Machines clicking. Beeping. A cavalcade of noise beyond the walls. Crying. Pleading. Groaning. Shouting voices.
And the smells. So many smells. Cleaners. Harsh and poisonous. Shit and piss. Vomit and blood. I’m in a hospital. Whether it’s a hospital, or a hospital, remains to be seen. Whichever kind of place this is, there is death here, I can smell it.
I can smell him. The ape-man. The unwashed man, sweaty and dirty, no chemicals and perfumes on this one.
I try to move, twisting at my wrists, heaving against thick leather straps at my wrists, ankles, thighs, and chest. My head is free, with enough give in the straps to strain a few inches to turn and look at the man standing against the wall, his stink sheathed in light blue hospital scrubs. His face is tan and leathery, his cheeks and neck textured with a scrub of thick stubble. His long dark hair is tangled behind him with some sort of leather strap. Not the sort of man who w
orks in a hospital, or wears light blue.
“Where the fuck am I?” I croak, in someone else’s broken voice, “Tied down.”
“Yes, mate,” the man warbles back. Kiwi? Aussie? “The doctors think you might pose a spot of trouble, I reckon.”

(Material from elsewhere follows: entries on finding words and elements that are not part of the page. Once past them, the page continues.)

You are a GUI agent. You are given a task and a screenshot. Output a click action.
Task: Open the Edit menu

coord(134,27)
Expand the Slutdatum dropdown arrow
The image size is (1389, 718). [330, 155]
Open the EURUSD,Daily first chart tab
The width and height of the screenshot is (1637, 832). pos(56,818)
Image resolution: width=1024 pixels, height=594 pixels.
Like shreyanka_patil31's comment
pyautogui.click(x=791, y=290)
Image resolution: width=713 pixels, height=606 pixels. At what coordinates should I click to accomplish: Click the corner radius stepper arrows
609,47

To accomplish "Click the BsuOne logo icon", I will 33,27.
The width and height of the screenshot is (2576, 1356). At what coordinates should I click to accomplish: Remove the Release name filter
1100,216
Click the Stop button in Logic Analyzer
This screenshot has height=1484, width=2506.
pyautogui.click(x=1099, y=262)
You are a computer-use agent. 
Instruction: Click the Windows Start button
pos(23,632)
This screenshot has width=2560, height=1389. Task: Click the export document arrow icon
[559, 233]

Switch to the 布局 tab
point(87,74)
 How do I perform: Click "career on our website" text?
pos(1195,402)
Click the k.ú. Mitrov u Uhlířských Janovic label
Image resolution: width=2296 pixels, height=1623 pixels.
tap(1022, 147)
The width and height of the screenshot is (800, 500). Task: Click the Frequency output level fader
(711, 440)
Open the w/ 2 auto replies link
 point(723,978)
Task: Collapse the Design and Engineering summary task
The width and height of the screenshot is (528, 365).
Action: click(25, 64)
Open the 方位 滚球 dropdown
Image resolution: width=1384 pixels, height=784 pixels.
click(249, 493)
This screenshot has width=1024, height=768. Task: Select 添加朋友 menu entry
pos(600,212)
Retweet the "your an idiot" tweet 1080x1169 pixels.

“Please?” I groan, tugging weakly at the straps.
“Oh I couldn’t do that, Jim. Not yet.” He grins a mouth of yellow teeth, blank spaces here and there, like a broken fence. He’s flipping through pages on a clipboard. “Says here you puked up some bloody fingers, mate! Fingers! That must have been a bitch to bring up.”
“I didn’t . . . what am I?”
“What are you in for?” The man chuckles, “All I know, son, is that they’ve been out there in the hall talking about your Doctor Rhodes. Something about second time this week, and mandatory psych evaluation. Whatever it is you did, they think you’re bonkers!” He sits down next to me on the bed, reaches out, and playfully pats my head. When he raises his arm, the smell of him punches me right in the face. I try to twist away from it, feeling a mad terror spread through my body like wildfire, welling up in my chest and bleeding out into my limbs, twitching at each spot that was locked down against me.
“Now!” this fake orderly continues, “I have been tasked with making sure that your paperwork is correct, Jimmy-boy!”
Australian. Definitely Australian, and badly in need of a bath, or a firehose.
I know his smell. The smell that has followed me for weeks. Who the fuck is this guy? Where the hell am I?
“Finn Bar MacTyre, aged thirty-five . . .” he grins again, showing me all the spaces in his face, “Now ain’t that a bloody handle?”